Items listed in a dataset:
+-------+

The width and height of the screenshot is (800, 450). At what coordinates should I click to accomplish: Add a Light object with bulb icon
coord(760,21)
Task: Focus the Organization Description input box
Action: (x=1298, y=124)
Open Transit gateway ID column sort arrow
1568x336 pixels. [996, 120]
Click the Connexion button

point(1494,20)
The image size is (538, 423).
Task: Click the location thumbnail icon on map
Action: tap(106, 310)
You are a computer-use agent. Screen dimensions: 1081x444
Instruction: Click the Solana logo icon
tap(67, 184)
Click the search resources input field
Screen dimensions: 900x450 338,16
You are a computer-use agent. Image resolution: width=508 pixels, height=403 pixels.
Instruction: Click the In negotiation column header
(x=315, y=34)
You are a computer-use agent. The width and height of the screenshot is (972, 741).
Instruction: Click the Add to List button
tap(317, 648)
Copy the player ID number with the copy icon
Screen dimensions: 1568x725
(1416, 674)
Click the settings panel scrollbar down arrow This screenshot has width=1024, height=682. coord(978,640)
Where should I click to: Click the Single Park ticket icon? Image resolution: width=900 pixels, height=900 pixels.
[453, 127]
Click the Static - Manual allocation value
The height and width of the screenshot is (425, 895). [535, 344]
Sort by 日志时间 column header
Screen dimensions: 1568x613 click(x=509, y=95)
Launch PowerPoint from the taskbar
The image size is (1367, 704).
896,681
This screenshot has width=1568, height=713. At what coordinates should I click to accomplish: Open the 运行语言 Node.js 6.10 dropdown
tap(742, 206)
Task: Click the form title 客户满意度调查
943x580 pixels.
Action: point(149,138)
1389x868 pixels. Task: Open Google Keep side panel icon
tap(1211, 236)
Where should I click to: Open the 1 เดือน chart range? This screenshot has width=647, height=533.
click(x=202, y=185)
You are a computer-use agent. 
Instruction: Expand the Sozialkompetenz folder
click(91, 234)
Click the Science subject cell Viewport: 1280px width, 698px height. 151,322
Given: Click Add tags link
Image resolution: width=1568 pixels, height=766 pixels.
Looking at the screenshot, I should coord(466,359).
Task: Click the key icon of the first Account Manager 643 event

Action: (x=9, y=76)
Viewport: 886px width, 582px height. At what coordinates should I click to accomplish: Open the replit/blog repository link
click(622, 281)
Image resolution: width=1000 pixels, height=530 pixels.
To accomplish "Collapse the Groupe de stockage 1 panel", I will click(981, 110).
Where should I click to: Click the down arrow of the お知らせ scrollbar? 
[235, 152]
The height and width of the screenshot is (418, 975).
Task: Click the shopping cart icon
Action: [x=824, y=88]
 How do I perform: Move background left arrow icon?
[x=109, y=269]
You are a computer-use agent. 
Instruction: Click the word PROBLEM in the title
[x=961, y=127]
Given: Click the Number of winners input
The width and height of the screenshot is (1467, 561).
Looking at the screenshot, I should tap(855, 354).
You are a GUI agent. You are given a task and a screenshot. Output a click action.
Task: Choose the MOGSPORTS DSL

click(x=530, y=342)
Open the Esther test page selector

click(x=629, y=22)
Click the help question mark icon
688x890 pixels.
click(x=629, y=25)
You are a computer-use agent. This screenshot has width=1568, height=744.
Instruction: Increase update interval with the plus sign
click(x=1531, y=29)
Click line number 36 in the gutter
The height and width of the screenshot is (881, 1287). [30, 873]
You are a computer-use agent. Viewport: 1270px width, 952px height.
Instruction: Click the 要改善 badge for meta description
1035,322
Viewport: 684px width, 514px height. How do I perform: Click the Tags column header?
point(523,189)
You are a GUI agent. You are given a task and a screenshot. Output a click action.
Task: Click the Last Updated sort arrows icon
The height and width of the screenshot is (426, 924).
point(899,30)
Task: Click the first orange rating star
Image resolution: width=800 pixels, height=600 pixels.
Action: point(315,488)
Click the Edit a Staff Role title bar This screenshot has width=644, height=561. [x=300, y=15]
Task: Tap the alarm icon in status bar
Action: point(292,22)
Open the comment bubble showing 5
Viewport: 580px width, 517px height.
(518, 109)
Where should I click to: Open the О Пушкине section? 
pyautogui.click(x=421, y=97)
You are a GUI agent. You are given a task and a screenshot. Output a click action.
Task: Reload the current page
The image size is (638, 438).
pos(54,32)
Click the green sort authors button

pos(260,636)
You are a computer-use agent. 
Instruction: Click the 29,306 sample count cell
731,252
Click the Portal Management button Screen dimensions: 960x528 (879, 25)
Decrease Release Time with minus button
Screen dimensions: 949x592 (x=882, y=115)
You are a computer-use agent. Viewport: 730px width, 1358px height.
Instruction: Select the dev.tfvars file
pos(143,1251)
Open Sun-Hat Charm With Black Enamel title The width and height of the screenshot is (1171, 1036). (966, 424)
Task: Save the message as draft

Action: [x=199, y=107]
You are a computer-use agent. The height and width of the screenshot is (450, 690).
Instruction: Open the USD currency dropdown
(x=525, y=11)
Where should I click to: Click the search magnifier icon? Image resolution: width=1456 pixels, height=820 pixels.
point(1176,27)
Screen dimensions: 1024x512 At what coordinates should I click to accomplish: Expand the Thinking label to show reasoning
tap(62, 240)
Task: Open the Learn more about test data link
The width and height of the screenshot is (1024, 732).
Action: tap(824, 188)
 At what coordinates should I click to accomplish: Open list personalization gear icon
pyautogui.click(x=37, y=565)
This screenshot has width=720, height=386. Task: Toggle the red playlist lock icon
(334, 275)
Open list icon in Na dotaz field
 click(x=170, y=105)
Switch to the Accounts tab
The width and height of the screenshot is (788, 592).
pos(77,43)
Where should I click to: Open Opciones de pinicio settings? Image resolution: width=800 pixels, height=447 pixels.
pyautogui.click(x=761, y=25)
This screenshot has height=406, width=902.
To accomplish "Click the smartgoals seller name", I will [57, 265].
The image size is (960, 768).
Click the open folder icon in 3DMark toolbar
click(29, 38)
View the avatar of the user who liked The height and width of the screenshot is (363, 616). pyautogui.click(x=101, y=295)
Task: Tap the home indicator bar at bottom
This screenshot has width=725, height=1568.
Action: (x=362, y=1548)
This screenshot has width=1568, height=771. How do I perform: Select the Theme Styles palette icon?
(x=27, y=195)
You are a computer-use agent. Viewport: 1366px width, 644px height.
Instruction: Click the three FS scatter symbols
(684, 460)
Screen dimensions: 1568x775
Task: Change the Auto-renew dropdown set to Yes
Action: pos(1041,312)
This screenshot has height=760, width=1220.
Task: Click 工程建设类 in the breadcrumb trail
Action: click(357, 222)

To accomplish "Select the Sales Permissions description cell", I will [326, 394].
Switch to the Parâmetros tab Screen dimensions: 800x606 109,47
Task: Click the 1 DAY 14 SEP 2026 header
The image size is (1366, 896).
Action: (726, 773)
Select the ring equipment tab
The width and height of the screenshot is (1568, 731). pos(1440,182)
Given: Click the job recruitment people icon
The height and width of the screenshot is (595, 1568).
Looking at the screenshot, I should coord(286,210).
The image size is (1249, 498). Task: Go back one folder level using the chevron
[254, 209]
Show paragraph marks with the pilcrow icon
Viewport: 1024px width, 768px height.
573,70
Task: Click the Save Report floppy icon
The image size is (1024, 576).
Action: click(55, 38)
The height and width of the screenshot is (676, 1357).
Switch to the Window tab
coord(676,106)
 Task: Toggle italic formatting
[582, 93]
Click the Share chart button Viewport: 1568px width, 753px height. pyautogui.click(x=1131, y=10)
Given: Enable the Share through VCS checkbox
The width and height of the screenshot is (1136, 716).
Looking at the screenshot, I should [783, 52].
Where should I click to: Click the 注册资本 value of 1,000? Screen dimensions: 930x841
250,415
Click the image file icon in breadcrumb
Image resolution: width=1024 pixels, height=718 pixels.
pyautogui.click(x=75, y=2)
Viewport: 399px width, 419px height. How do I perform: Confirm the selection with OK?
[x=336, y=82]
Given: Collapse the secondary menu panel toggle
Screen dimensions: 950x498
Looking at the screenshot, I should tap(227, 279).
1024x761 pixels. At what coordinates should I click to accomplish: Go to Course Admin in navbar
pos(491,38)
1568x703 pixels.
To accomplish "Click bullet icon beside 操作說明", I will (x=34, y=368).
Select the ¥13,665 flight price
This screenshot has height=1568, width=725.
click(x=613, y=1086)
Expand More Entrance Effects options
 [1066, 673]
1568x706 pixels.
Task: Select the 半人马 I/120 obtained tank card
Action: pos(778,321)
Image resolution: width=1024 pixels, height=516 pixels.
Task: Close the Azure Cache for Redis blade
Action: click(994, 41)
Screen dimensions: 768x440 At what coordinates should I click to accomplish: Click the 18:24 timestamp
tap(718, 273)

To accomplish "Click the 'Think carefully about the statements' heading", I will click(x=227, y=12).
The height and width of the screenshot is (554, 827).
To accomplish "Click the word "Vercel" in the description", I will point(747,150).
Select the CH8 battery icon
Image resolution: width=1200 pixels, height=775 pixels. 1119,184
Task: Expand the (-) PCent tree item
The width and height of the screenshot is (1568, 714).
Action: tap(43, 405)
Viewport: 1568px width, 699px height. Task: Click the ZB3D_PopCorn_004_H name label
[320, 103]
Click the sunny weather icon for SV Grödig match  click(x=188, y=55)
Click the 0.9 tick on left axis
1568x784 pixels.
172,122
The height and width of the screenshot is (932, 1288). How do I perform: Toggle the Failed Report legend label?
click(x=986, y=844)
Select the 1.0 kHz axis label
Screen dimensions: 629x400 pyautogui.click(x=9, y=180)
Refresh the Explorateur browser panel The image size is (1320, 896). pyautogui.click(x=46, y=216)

+-------+

BRIEF -> Copy out every line of the data that includes the word "Share".

TASK RESPONSE ->
Click the Share chart button Viewport: 1568px width, 753px height. pyautogui.click(x=1131, y=10)
Given: Enable the Share through VCS checkbox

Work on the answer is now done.